The essence of people disconnecting from their life is a continual threat of technology. Nowadays people can run their entire life from their house without ever having to go outside which is undeniably a problem. The new movie “Surrogates” starring Bruce Willis approaches this subject in an action form structure but like many of Willis’ other films, it has an interesting texture beneath the surface.
One of the most jarring aspects out of the gate is the “surrogates” themselves which are primarily idealized forms of their human operators down to hair and skin tone. The one of Bruce’s character, a detective named Greer, looks like an bleached version of him from the mid 80s. It is Bruce playing the character but it is eerie in what it is which instilled some nervous laughter from some. The key is to get it back to the real man which it does and provides some existential angles.
James Cromwell, who has genre cred because of his turn as the father of warp drive in “Star Trek: First Contact”, has the plum role of the man who created the surrogates but now must examine the consequences of his actions. His intent gives the film weight as there is a similarity to Dr. Eldin Terrell from “Blade Runner” who created the Replicants.

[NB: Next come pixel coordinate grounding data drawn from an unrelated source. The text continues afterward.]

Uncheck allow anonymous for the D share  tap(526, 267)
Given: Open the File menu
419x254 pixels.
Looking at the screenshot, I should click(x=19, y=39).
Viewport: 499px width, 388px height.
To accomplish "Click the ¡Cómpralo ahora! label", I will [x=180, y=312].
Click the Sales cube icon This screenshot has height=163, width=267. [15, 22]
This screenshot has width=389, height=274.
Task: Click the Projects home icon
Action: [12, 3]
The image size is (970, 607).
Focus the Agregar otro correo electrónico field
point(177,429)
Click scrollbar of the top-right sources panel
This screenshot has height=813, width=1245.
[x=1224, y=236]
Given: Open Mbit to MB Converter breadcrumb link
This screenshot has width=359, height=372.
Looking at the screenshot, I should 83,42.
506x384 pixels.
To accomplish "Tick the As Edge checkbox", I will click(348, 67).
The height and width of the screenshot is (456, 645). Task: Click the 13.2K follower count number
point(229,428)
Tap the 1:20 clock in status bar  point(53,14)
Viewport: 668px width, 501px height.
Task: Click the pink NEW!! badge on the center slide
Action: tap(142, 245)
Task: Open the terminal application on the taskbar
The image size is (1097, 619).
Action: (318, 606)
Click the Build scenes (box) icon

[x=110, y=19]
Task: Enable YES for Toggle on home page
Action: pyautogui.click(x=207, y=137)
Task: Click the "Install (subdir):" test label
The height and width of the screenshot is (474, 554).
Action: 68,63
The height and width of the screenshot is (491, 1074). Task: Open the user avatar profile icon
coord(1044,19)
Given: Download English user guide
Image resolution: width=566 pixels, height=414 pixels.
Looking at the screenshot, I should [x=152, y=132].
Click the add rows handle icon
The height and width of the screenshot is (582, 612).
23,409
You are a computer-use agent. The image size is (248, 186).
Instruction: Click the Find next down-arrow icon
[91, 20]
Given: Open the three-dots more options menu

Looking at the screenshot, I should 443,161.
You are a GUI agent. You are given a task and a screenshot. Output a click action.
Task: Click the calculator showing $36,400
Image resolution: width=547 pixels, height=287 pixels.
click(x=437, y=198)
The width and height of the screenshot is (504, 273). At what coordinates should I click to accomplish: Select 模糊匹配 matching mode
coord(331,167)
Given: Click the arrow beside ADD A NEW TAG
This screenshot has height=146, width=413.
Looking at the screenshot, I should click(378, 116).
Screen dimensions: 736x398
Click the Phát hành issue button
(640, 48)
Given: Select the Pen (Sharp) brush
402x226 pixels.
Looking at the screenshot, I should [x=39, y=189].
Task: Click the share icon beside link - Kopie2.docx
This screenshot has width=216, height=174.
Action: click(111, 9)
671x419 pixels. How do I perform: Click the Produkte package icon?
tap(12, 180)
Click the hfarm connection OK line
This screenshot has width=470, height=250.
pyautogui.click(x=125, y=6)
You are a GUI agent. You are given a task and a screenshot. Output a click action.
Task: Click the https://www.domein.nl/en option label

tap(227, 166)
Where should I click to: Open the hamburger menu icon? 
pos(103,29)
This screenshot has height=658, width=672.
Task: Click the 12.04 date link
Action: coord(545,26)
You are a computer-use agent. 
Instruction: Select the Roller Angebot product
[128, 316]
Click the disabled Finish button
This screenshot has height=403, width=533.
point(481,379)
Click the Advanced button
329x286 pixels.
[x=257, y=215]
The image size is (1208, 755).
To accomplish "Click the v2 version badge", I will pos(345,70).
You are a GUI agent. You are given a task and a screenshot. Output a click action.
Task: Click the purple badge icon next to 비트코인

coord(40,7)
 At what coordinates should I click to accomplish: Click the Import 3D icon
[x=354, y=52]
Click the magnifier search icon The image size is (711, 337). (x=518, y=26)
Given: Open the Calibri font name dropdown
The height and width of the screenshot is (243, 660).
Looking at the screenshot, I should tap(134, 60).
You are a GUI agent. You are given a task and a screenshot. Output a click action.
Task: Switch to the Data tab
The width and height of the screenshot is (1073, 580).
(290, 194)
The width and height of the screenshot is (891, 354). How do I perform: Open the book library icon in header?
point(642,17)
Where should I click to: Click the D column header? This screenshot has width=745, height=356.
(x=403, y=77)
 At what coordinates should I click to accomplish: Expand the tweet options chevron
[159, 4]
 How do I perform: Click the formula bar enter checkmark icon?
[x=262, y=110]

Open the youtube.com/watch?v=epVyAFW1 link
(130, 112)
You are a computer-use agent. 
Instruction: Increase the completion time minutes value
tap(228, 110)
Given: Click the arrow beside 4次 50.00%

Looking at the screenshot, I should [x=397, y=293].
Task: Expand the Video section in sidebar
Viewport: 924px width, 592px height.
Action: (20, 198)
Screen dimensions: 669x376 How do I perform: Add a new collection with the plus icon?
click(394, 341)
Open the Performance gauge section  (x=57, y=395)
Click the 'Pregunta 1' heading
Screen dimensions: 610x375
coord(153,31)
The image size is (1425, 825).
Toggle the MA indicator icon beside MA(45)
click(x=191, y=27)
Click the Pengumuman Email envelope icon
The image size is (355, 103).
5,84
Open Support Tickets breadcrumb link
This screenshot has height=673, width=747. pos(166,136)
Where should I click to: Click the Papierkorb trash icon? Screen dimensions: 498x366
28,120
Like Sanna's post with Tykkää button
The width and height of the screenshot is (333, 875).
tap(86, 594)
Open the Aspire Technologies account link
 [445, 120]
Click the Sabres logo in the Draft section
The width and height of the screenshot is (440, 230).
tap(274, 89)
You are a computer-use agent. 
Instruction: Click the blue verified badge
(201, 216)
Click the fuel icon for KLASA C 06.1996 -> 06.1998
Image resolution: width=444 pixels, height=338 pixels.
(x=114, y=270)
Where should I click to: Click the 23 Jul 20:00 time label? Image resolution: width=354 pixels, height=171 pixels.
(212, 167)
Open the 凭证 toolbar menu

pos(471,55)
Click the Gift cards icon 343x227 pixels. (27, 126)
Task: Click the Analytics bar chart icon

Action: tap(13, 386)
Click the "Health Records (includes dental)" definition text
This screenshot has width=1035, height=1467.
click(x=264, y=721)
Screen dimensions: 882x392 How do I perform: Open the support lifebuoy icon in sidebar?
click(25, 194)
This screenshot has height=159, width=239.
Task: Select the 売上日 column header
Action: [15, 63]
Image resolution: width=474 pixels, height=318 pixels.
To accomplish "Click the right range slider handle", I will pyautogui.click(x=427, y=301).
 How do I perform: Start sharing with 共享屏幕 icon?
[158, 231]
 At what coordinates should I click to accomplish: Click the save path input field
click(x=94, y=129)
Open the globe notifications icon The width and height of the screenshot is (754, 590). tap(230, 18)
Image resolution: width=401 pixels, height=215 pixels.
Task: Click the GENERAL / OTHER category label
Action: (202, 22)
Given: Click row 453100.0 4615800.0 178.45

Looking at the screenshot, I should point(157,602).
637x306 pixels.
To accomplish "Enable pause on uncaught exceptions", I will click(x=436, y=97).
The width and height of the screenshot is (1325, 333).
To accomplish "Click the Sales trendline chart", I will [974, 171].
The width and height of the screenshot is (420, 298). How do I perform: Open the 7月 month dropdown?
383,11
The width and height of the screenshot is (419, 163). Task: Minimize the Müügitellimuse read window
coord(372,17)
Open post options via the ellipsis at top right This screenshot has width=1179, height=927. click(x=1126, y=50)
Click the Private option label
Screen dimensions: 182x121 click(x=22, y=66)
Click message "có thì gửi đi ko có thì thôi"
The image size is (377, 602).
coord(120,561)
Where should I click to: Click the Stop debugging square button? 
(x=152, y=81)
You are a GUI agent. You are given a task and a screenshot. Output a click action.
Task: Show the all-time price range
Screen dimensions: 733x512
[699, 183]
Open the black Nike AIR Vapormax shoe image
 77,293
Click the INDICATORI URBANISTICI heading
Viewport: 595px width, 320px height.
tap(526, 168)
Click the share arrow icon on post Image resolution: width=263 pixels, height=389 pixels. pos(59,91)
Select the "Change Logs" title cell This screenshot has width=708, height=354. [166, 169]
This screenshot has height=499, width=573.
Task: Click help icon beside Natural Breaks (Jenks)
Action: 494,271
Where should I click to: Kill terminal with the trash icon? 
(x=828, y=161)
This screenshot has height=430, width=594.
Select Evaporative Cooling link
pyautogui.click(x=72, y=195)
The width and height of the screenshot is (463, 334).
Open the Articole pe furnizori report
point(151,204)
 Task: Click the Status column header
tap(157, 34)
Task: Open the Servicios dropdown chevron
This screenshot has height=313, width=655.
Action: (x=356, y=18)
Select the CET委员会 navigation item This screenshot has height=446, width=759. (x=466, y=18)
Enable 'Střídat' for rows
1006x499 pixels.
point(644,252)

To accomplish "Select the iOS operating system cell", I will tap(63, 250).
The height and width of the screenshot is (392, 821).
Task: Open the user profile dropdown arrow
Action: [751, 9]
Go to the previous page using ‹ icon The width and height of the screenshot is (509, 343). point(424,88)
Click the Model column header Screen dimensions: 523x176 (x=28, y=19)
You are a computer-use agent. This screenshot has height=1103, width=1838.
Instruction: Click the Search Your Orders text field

Mistaken identity, superhuman cyborg abilities and the essence of psychology all play a part in this thinking person’s action film. It is by-the-book in many ways but should do well foreign, especially in the Asian market. The film is directed by Jonathan Mostow who directed “U-571” and “Terminator: Rise Of The Machines”. He is an able director but his style is not definitive which, in these types of pictures, can sometimes add to the progression but not as much here. As a result, the technology seems fairly surface driven which might also be a metaphor.
In many ways, the film has the souped-up but fairly interesting parallel to “Demolition Man” which Joel Silver produced and Sylvester Stallone starred in: effective, capable and entertaining but bland in many respects. The aspect of “Surrogates” that differentiates it a bit is a more extensive perception of the psychology that threatens this society within the picture and its supposed “perfect world”. It gives thought which one always hopes with an action film, even if it is not entirely effective. Out of 5, I give “Surrogates” a 2 1/2.